Theme and Variations

Thoughts and experiences of exploring classical, jazz, and other art music.

Thursday, November 06, 2008

Bela Bartok

I'm skipping ahead slightly to cover two recordings in my collection of composer Bela Bartok. This will be a short entry, so I thought I'd write them up now while the music is still fresh in my ears.

The first CD features the Concerto for Orchestra along with Music for Strings, Percussion, and Celesta. Though I like the idea of a concerto for the entire orchestra, I can't say that Bartok's composition is to my taste. Atonal, dissonant music is really beyond my comprehension, despite Robert Greenberg's attempts at explaining it in his Teaching Company course How to Listen to and Understand Great Music. I can't distinguish between the themes and the bridges and the cadence material.

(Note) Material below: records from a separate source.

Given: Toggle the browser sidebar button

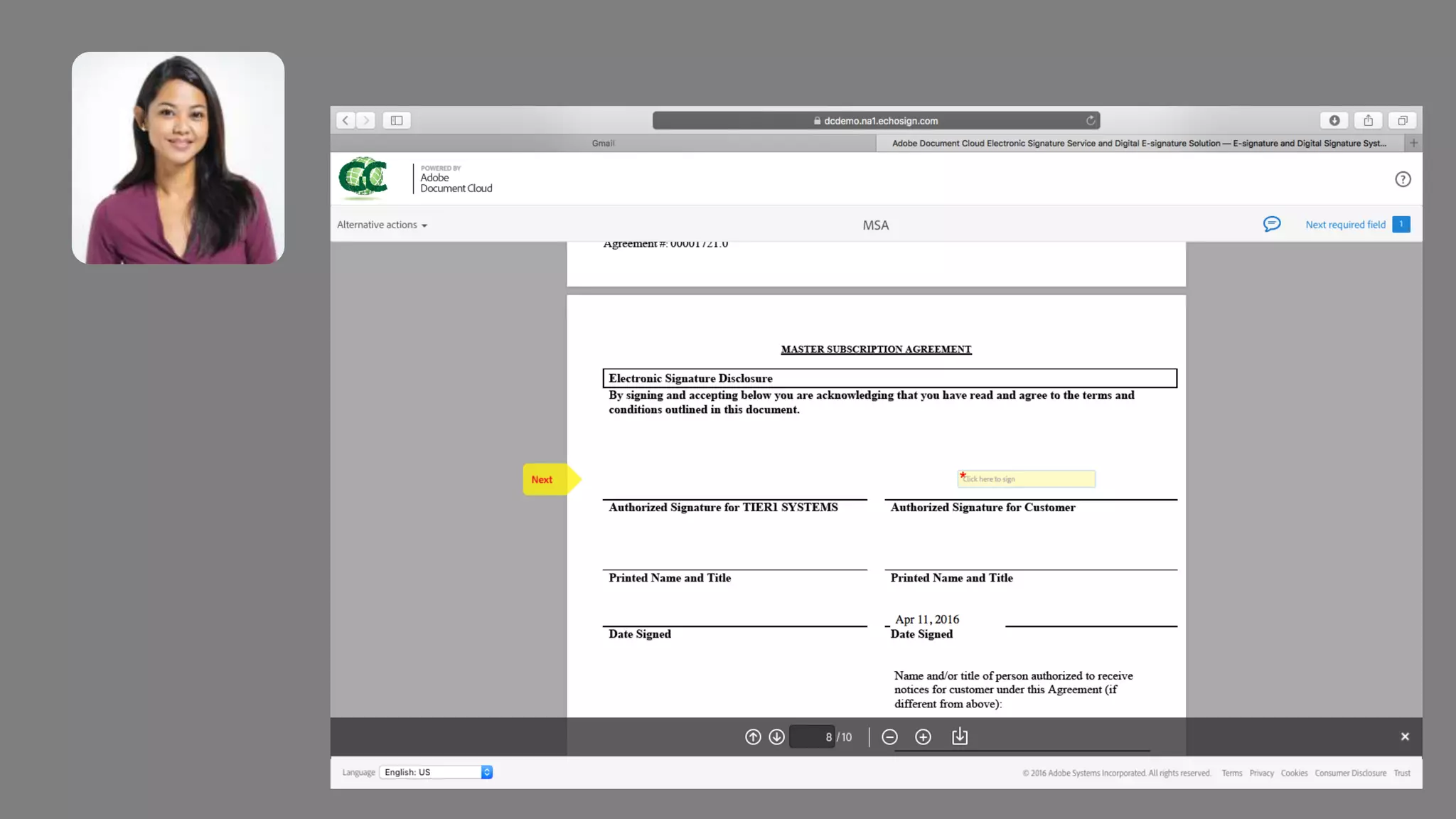Looking at the screenshot, I should pyautogui.click(x=397, y=120).
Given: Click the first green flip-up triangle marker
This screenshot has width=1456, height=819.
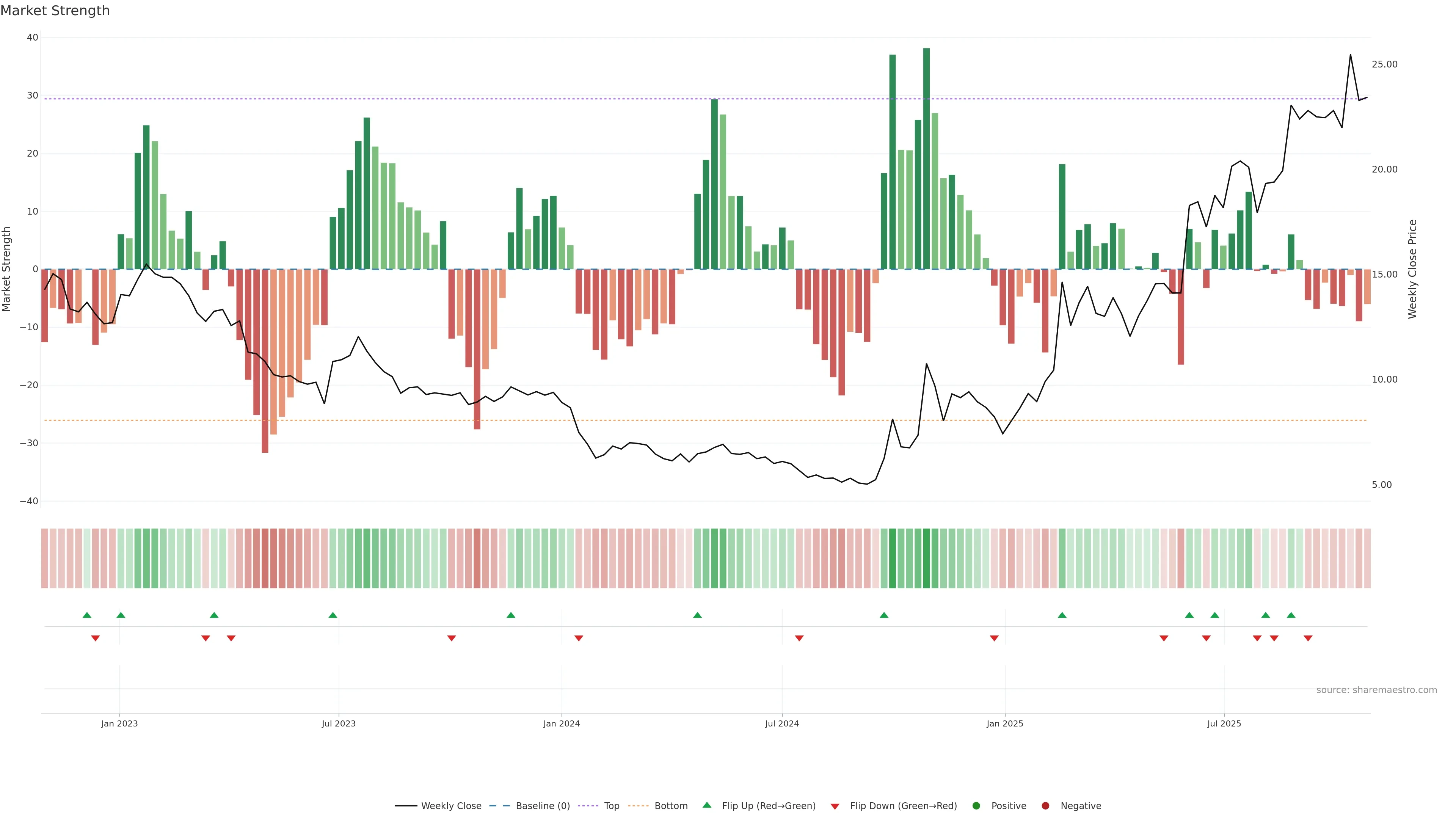Looking at the screenshot, I should click(x=87, y=615).
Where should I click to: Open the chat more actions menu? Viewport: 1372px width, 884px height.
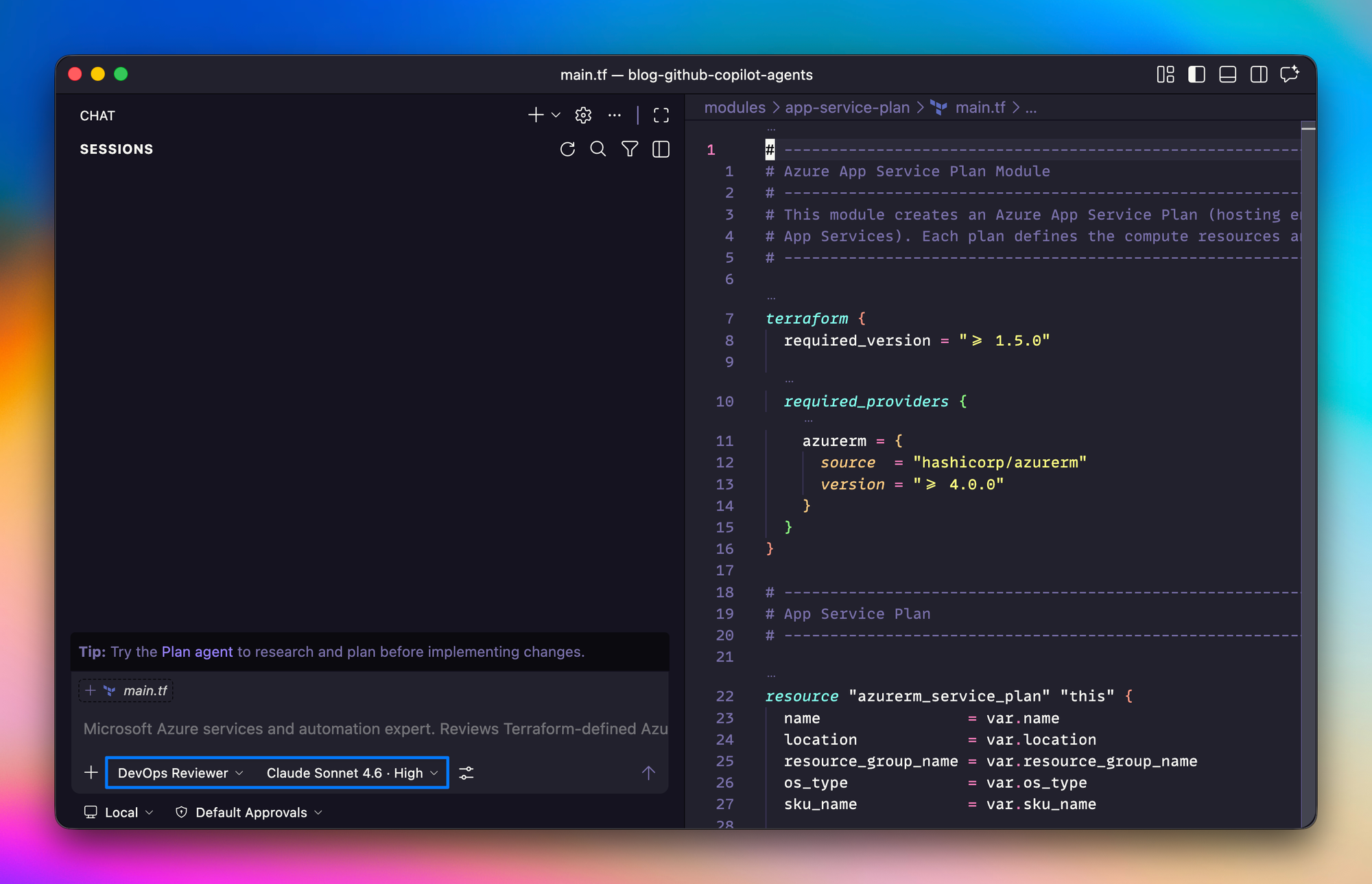tap(615, 115)
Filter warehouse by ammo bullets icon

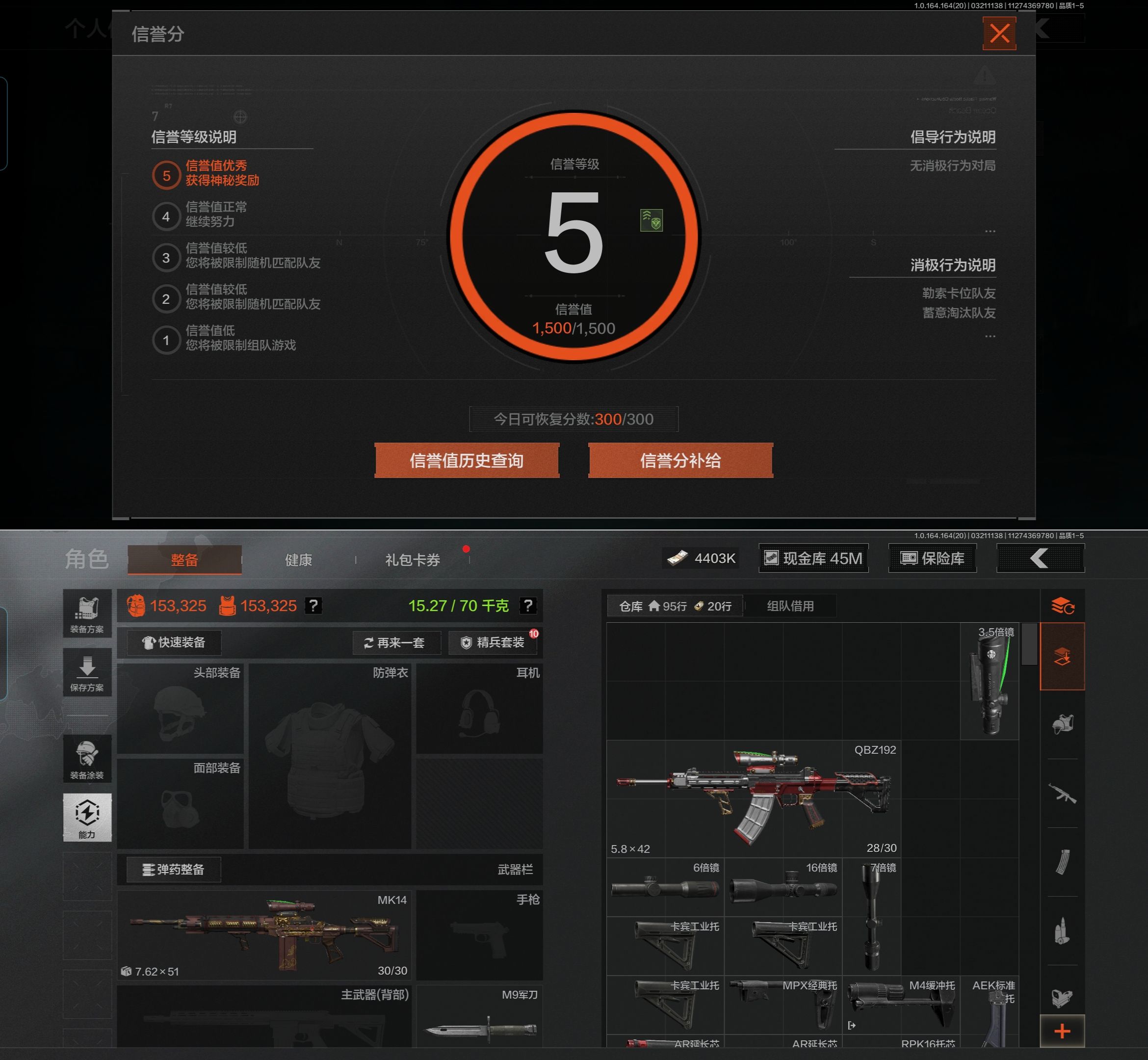(x=1062, y=930)
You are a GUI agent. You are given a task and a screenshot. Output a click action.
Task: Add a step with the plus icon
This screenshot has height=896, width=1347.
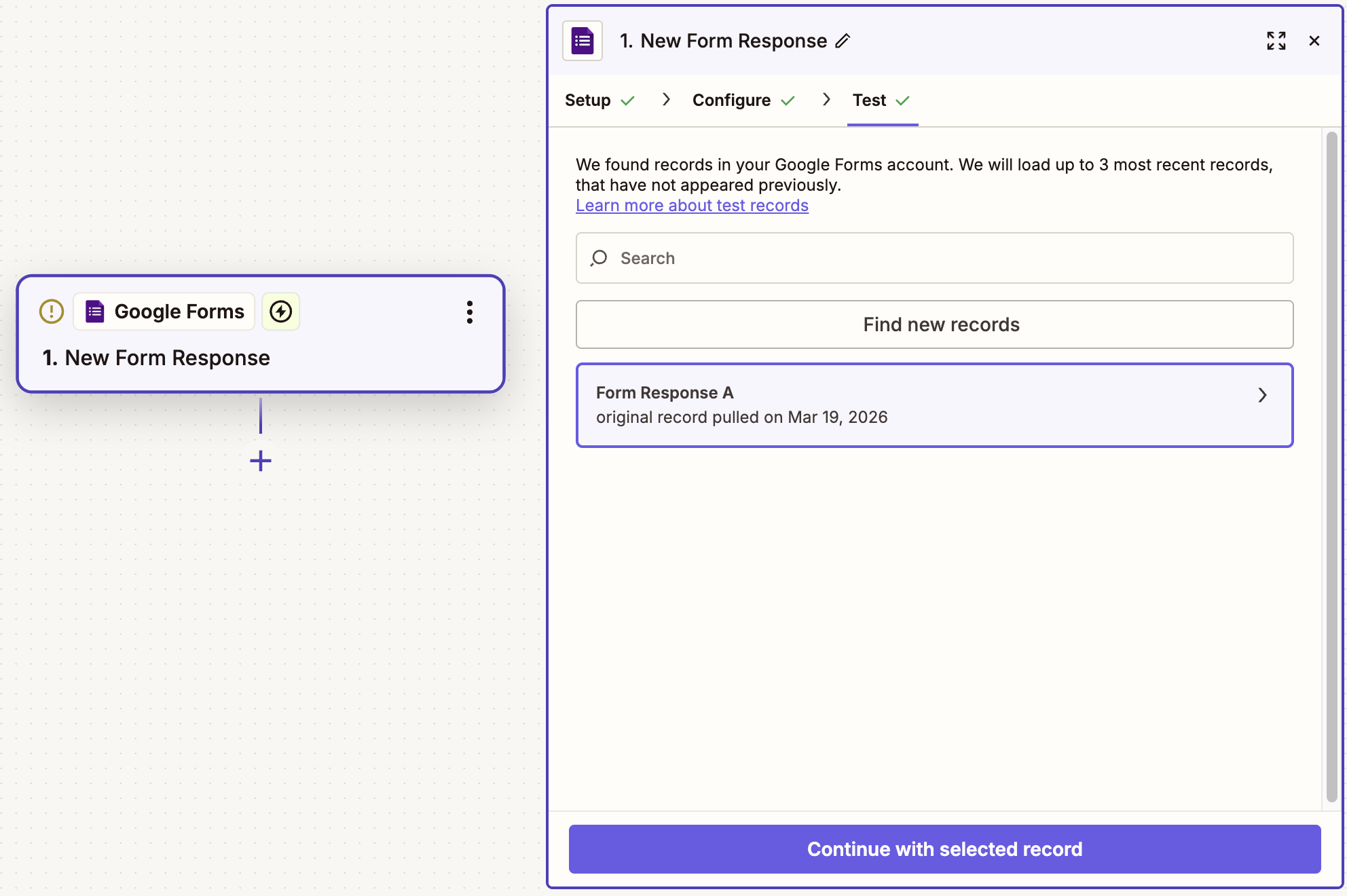(x=261, y=461)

The second Bartok CD in my collection has piano concerti nos. 2 and 3, as well as Romanian Folkdances for Piano. There are some lyric passages in the adagio of the third concerto I like, and the folkdances are somewhat enjoyable. But overall, as in the first CD, the music leaves me cold and bewildered.

My wife would ask me, "Well, if you don't like the CD's, why do you keep them?" I remember a time when I hated (as well as failed to understand) opera, which is now among one of my favorite musical pastimes. I keep hoping that someone or something will explain music such as Bartok's in a way that I will appreciate it. So far, however, it's beyond my musical comprehension.